While Loverboy/Dog Days depicts the oppressive male force (the Loverboy) as frivolously human, on Created in the Image of Suffering the oppressive force is, instead, a patriarchal God or anthropomorphized sense of fate. "Father do you forgive the one who beats his son?" Esfandiari asks, presenting an alternate version of the Jesus-and-God crucifixion script—in which God allowed his son to be victimized, moreover mandated his victimization—questioning "the Father's" ability to self-absolve, given the enormity of his betrayal. She then proclaims: "Look at me / Don't hide the shame that's in your eyes"—an inversion of the biblical passage in which Adam and Eve "hid from the Lord God among the trees of the garden." In Esfandiari's version, it's God who basks in shame rather than wayward humans—rather than Esfandiari, or her persona, who represents a contemporized and mutinous Eve. On "Hierophant," also from Created in the Image of Suffering, she sings, "The pain of tenderness is a wound of love," linking emotional sensitivity and psychic wounding with her perhaps most koanic lyric. Then: "I'm gonna be the one devastated by lust / I've gotta be your lover." She sexualizes the mystical relationship between human and God, an expression of adrenalized urgency and toxic enmeshment. God is depicted as the male siren, the masculine analog to Petrarch's Laura, a Blakean delineation in which the Christian deity is cast as tempter, abuser, the elusive object of desire. 

Uncontrollable, Loverboy/Dog Days, and Created in the Image of Suffering can be regarded as a triptych.

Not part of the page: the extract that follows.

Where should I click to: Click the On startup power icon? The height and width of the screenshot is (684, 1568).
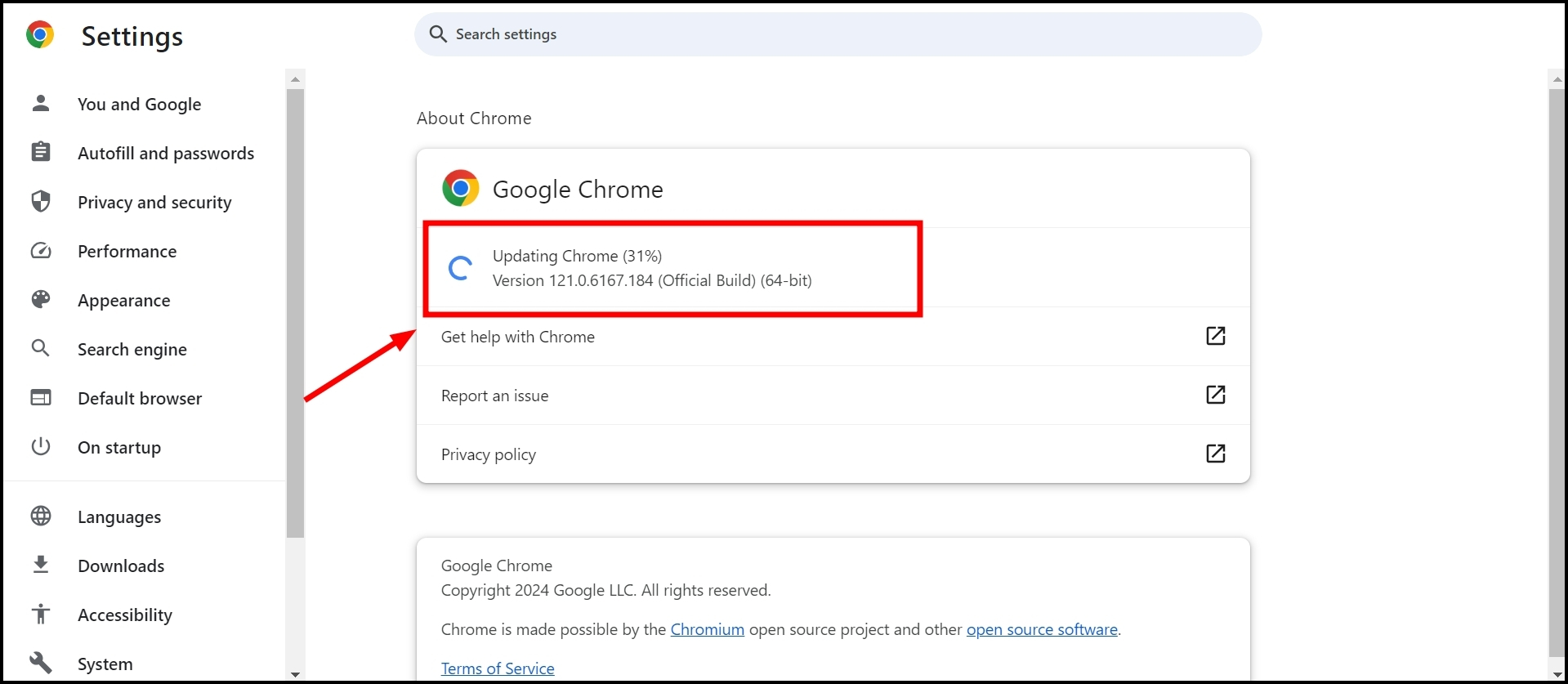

The bulk of the songs are successful, collectively furthering Esfandiari's doom-metal and dream-rock renderings of inner and outer wastelands. Uncontrollable is the foundational and more memorable set of the three, though the latter tracks of Loverboy/Dog Days indicate a degree of pop awareness and are, by conventional standards, Esfandiari's most accessible offerings. Despite the presence of versatile musicians, it's the signature voice of the oeuvre that defines these projects. I'll add that although I've quoted various lyrics, Esfandiari's words are frequently indecipherable. It's often her tonal fluctuations and ability to translate instinctive impulses into pure and primitive vocal expression (sound essentially stripped of linguistic associations) that capture the listener's imagination. I'd be curious to hear her take on approaches that minimize instrumentation, pushing her in a dark-folk or pseudo a cappella direction. Whatever methods she embraces going forward, I can't imagine that she'll stray far from a continued study and articulation of our fundamental ambivalences: how our chief relationship is with the unknown, corporeal and existential; so much bliss, so much trauma; so much beyond our control.